When you "initialize" an associatedtype, you're not defining it. That's not the point of associated types in the first place. Associated types are deliberately unbound ("placeholders") until the adopting class resolves them all. All you're doing there is giving it a default value, which a conforming class is allowed to override.
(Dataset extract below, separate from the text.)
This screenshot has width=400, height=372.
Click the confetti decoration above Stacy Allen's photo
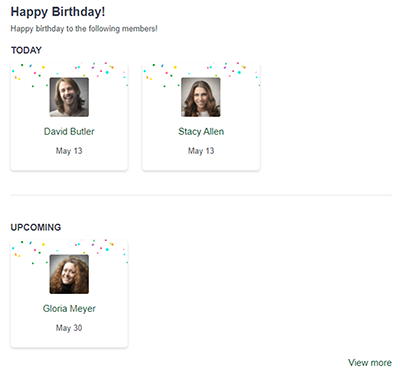click(201, 71)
To extend your example:

protocol Protocol {
    associatedtype T
    associatedtype ArrayT = Array<Self.T>

    func useSomeT(myFavoriteT: T)

    func useSomeArrayT(myLeastFavoriteArrayT: ArrayT)
}

class Whatever: Protocol {
    func useSomeT(myFavoriteT: Int) {
        print("My Favorite Int: \(myFavoriteT)")
    }

    func useSomeArrayT(myLeastFavoriteArrayT: [Int: String]) {
        print(myLeastFavoriteArrayT.map { $0.1 })
    }
}

struct Struct<ProtocolType: Protocol> {
    func doSomething(stuff: ProtocolType.ArrayT) {
        print(type(of: stuff))
    }
}

let x = Struct<Whatever>()
x.doSomething(stuff: [3: "Doggies"])

For your example, it seems all you really want is to declare with: Array<ProtocolType.T> (or simply with: [ProtocolType.T]) as the parameter type.

The line associatedtype ArrayT = Array<T> only tells the compiler that the default value of ArrayT is Array<T>. An adaption of the protocol can still change ArrayT like:

struct U: Protocol {
    typealias T = UInt32
    typealias ArrayT = UInt64   // <-- valid!
}

If you want a fixed type, you should use a typealias...

// does not work yet.
protocol Protocol {
    associatedtype T
    typealias ArrayT = Array<T>
}

But the compiler complains that the type is too complex